Claymore’s Adventures: Chinese Colt Clones And A Tiny Bodyguard

Editor’s note: Claymore’s career took many interesting twists and turn. His first article for TFB, about the rare AK rifles he discovered deep in the jungle, can be read here. This article discusses his interaction with child soldiers, a sensitive subject. Neither the author nor this blog endorses the use of children in war.

Disclaimer by the Author:  I do NOT agree with the use of “child soldiers” and in this story the bodyguard is 16 (even if he doesn’t look it). When we go into an area like this it is a diplomatic tightrope. If we tried to push our views on to them, misunderstandings might cause problems.  We discretely told the leadership our concerns but this is their “way of life” and the kids are not forced to join, they join willingly to help their family. What effect our concerns had on future behavior is unknown.

Steve was kind enough to invite me back for more stories from my “history” so here is today’s adventure.

In my last article we were just back from Pakistan and went into Laos. After my friend and I got back from that “adventure” we got another one of those calls. This time they were asking if we would like to do the same type work in Burma (I refuse to use the “new” name Myanmar).

Once when I was a little kid I was wandering around the library looking for something good to read a  friendly librarian brought me a book on the Chindits, British soldiers in Burma fighting against the Japanese.

Data shown.
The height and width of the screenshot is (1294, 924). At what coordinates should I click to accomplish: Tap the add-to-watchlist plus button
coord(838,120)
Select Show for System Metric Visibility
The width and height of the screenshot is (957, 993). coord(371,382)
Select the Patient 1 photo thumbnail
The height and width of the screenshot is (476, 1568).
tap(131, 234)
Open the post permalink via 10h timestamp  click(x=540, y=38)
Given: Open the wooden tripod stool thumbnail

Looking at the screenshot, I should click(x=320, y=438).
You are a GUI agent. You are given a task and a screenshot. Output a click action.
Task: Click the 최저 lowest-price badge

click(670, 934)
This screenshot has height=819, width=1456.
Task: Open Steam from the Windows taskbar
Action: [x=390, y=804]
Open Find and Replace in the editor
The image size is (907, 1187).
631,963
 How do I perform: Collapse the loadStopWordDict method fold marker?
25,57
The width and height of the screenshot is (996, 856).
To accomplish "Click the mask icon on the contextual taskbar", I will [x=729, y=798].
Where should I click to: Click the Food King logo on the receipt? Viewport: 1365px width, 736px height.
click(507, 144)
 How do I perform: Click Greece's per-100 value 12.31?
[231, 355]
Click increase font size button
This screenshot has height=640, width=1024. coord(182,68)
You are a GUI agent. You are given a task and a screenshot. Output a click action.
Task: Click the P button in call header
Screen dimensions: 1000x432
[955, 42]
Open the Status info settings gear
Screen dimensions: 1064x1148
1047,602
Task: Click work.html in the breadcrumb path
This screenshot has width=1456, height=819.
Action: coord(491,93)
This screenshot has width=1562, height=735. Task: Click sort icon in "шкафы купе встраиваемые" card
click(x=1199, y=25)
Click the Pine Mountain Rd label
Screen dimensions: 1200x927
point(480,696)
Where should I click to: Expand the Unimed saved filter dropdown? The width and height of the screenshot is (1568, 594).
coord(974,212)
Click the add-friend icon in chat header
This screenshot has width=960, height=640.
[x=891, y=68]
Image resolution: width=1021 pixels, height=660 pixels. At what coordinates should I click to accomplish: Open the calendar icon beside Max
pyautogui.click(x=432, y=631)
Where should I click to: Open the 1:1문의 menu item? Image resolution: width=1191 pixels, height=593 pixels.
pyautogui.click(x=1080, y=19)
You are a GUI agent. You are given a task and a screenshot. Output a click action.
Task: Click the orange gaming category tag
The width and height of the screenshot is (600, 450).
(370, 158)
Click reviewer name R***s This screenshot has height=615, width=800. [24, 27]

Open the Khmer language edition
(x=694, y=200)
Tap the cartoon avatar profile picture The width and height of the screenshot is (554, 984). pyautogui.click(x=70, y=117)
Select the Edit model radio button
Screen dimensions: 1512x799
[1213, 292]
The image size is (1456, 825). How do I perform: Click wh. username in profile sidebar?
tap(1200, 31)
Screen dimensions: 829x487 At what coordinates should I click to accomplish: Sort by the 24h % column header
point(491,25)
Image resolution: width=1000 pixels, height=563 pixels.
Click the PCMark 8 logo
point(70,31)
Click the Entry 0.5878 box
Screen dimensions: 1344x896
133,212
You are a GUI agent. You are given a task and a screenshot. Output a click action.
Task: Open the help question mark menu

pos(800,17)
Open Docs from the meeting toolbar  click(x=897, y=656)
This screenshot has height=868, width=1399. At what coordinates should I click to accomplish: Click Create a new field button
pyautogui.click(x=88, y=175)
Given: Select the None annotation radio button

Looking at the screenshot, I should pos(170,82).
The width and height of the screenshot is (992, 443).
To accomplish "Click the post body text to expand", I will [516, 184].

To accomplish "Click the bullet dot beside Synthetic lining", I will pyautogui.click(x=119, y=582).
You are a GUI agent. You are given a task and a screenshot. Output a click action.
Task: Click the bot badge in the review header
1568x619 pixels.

Stated goal A. In the Claymore's Adventures article, which name does the author refuse to use for Burma?
Stated goal B. Return the passage of the Claymore's Adventures article between "Editor’s note: Claymore’s" and "behavior is unknown.", inclusive.
Stated goal C. Summarize the Claymore's Adventures article in two sentences.

Complete output A. Myanmar

Complete output B.
Editor’s note: Claymore’s career took many interesting twists and turn. His first article for TFB, about the rare AK rifles he discovered deep in the jungle, can be read here. This article discusses his interaction with child soldiers, a sensitive subject. Neither the author nor this blog endorses the use of children in war.

Disclaimer by the Author:  I do NOT agree with the use of “child soldiers” and in this story the bodyguard is 16 (even if he doesn’t look it). When we go into an area like this it is a diplomatic tightrope. If we tried to push our views on to them, misunderstandings might cause problems.  We discretely told the leadership our concerns but this is their “way of life” and the kids are not forced to join, they join willingly to help their family. What effect our concerns had on future behavior is unknown.

Complete output C. The article opens with notes from the editor and the author stating that neither endorses the use of child soldiers and that the bodyguard in the story is 16. The author then explains that after returning from Laos, the author and a friend were asked to do the same type of work in Burma, a country the author first read about as a child in a library book on the Chindits.